【鉄格子の中のデジタル変革】タブレットが切り拓く、受刑者の学びと未来

教育は、自由へのパスポートである」とは、アメリカの黒人解放運動指導者であるマルコム・Xの有名な言葉だが、高すぎる壁に囲まれた刑務所という場所では、教育こそが“未来への希望”となり得る。

現在、アメリカでは受刑者にタブレット端末を用いて高校卒業資格取得を支援するプログラムが始動し、更生と社会復帰を目指す試みとして注目されている。

70万台の希望
タブレットが刑務所にもたらすもの

アメリカでは、刑務所内における教育プログラムの拡充が課題となっている。「AP通信」が報じたところによると、2022年にフロリダ州の刑務所でGED(高校卒業程度認定試験)を取得できたのは、受刑者全体のわずか2%という現状らしい。

この状況を打破すべく、刑務所内デジタルデバイスのトップサプライヤー「ViaPath社」は、教育テクノロジー企業「Promising People社」、そしてオンライン高校のAmerican High Schoolと連携し、新たな取り組みを始めた。受刑者にタブレット端末を通して高校卒業資格を取得できる学習機会の提供だ。すでに約2000の刑務所や拘置所に70万台のタブレットが導入されているそうで、今後さらに多くの受刑者がこのプログラムを利用できるようになる見込み。

刑務所内教育は、単に知識やスキルを身につける場にとどまらず、受刑者が自身の過去を振り返り、未来への希望を見出すための貴重な機会にもなり得る。

シンクタンク「ランド研究所」の調査によると、刑務所内教育への投資は高い費用対効果を生み出す可能性がある。1ドルの投資が、再犯率の抑制により4~5ドル分の費用削減に繋がるとの試算も。

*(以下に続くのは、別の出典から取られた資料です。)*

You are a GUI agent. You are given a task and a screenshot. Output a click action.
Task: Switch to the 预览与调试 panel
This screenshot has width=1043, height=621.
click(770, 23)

ViaPath社のCIO、Tony Lowden氏は「高校卒業資格と職業スキルを身につけることで、出所後の再犯率は大幅に減少する」とプログラムの効果に期待を寄せている。

更生と社会復帰を支援する、希望の光

タブレット端末を用いた教育は、場所や時間の制約を超え、個々のペースに合わせた学習機会を提供できる点において優れている。しかし、元受刑者で現在はフリーランスのジャーナリストとして活躍するRyan Moser氏は、AP通信の取材に対し自身の経験から、タブレット端末の充電時間の長さや、規則違反による使用制限などの課題を指摘している。

テクノロジーの進化は目覚ましく、教育現場においてもデジタル化が急速に進んでいる。オンライン学習プラットフォームや教育アプリなど、場所を選ばずに学べる環境が整いつつある一方で、対面授業ならではの良さも見直されている。

例えば、近年注目されている「ブレンディッドラーニング(ブレンド型学習)」は、オンライン学習と対面授業を組み合わせることで、それぞれのメリットを最大限に活かすというもの。受刑者への教育においても、タブレット端末と対面授業を組み合わせることで、より効果的な学習効果が期待できるだろう。

刑務所内教育におけるデジタル化は、受刑者にとって学び直しと社会復帰の大きなチャンスとなる。テクノロジーの進化と共に、その可能性はますます広がっていく。もっとも重要なのは単にタブレット端末を導入するだけでなく、受刑者のニーズに合わせた教育プログラムを開発し、効果的な学習をサポートすることではないだろうか。

👀 GenZ's Eye 👀

更生と社会復帰に向けた大きな可能性を秘めた、タブレットを使った受刑者向けの教育プログラム。いっぽうで、デジタル・デバイド(情報格差)やセキュリティ問題、倫理的な課題など、解決すべき問題点も山積なはず。だとしても……タブレット学習が「自由へのパスポート」となることに希望を感じるニュースでした。